Keywords

1 Introduction

The inventory and monitoring of transport structures, such as tunnel and bridge constructions, are essential to improve the mobility in urban areas. Tunnels are mostly underground constructions which serve to pass under obstacles such as mountains or hills, waterways, or other traffic routes. In cities, they protect residents from road or rail traffic noise. Mobility systems and infrastructure and their consequences for the people living in a city are a key topic of the iCity project, to which this paper contributes with the development of a system for 3D tunnel inspection.

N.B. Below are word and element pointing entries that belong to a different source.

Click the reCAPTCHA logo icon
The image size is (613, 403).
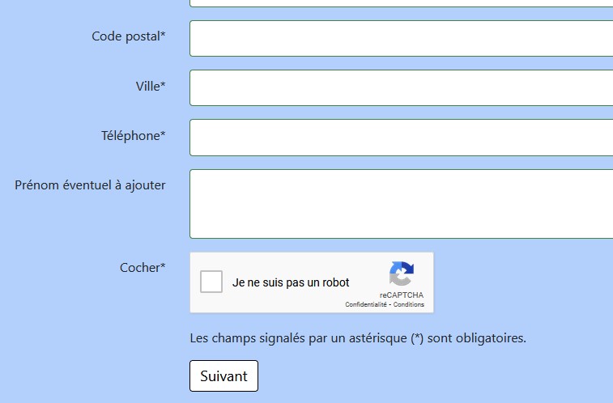click(x=402, y=274)
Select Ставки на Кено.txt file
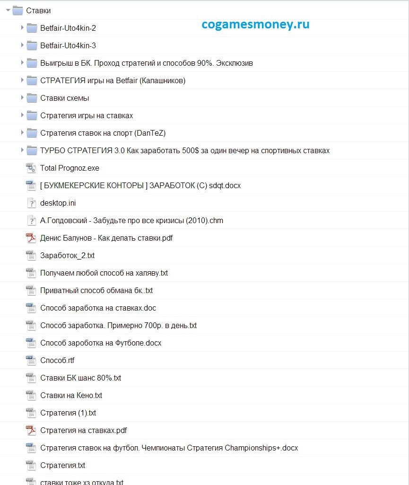 click(x=71, y=395)
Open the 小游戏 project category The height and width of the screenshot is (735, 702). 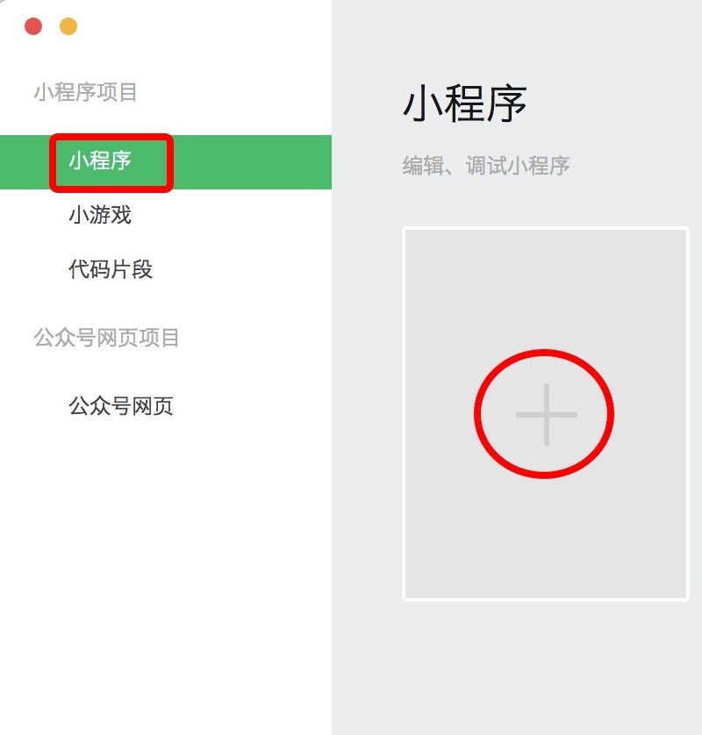[100, 215]
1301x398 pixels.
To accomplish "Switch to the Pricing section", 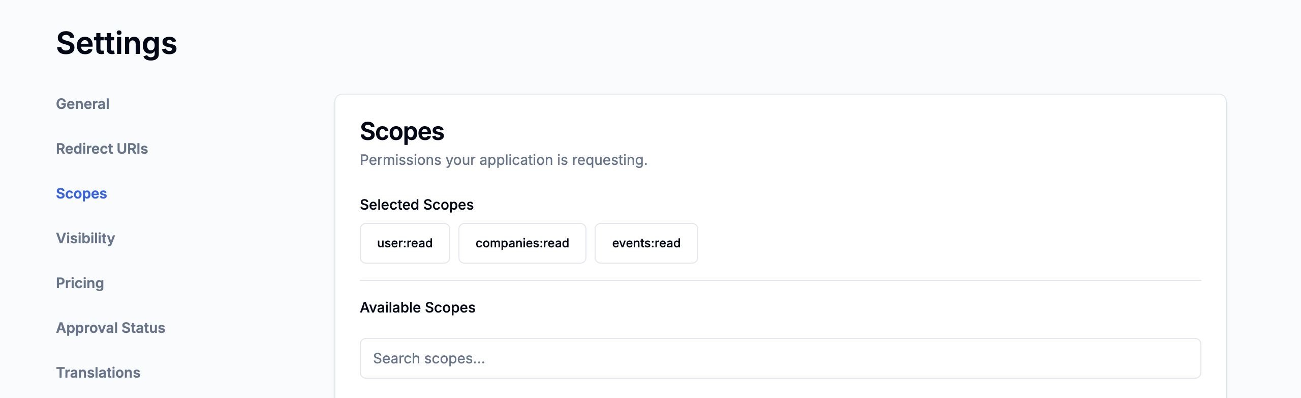I will (80, 283).
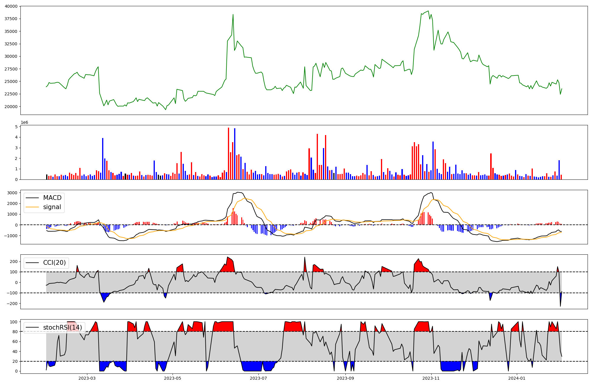Select the stochRSI(14) legend entry

pyautogui.click(x=62, y=328)
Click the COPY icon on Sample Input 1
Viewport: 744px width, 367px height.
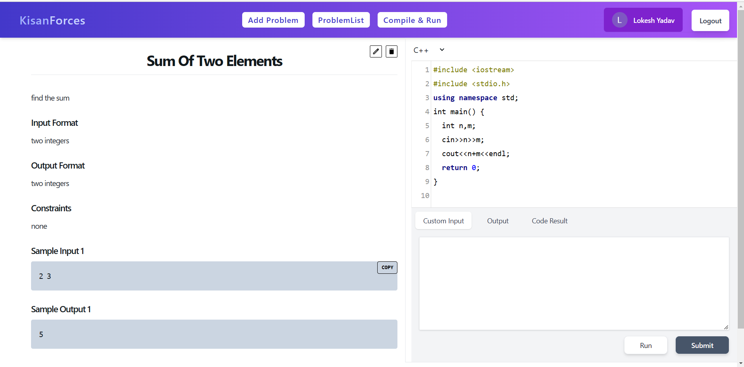click(387, 267)
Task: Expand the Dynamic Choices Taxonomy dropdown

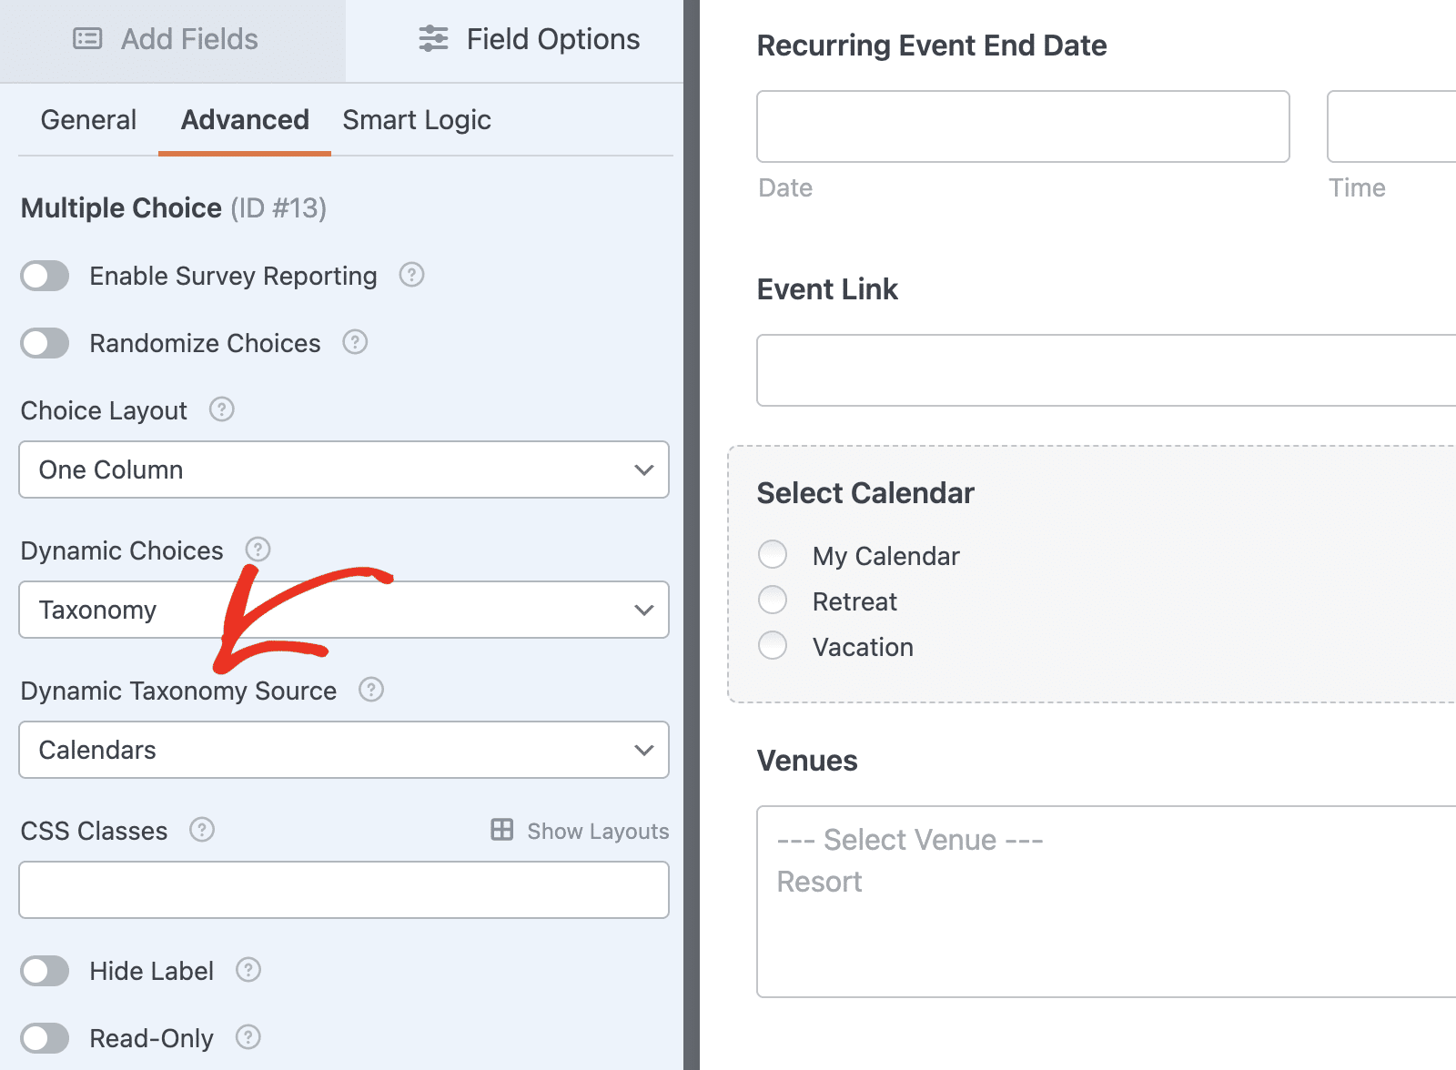Action: click(x=344, y=610)
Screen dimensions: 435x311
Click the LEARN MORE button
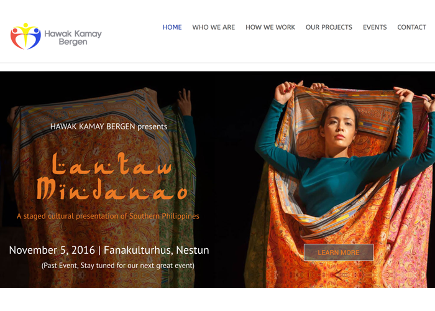(339, 253)
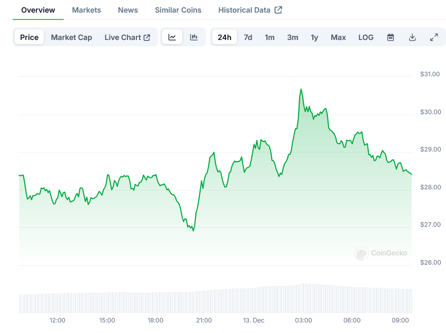Set chart range to 7d
The image size is (446, 333).
pos(248,37)
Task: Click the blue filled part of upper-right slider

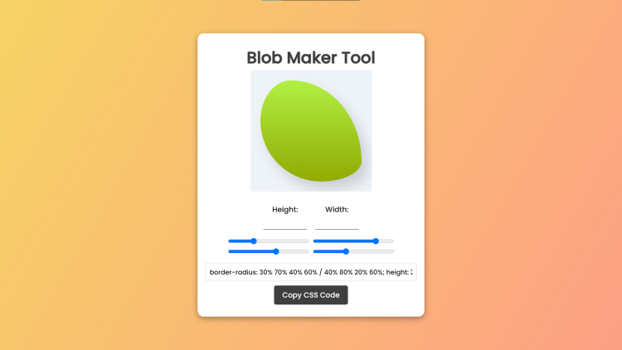Action: (x=343, y=241)
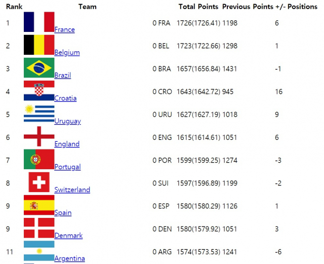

Tunnel inspection includes monitoring and mapping of the tunnel surfaces to generate 3D models and to detect anomalies as well as localizing tunnel objects, e.g., technical equipment, for building information modeling (BIM) applications. This results in a significant total workload and makes it necessary to develop optimum and intelligent solutions in a digitalized manner. Traditionally, tunnel inspection methods are accomplished by local visual inspection and the use of adapted devices, which usually require on-site installation and interaction with the surface of the tunnel. Despite being time-consuming and cumbersome, manual measurements of the tunnels by operators require quite expensive equipment and a lot of working hours. Moreover, a tunnel blocking for several hours or even days is usually necessary to reduce the risk areas for operators.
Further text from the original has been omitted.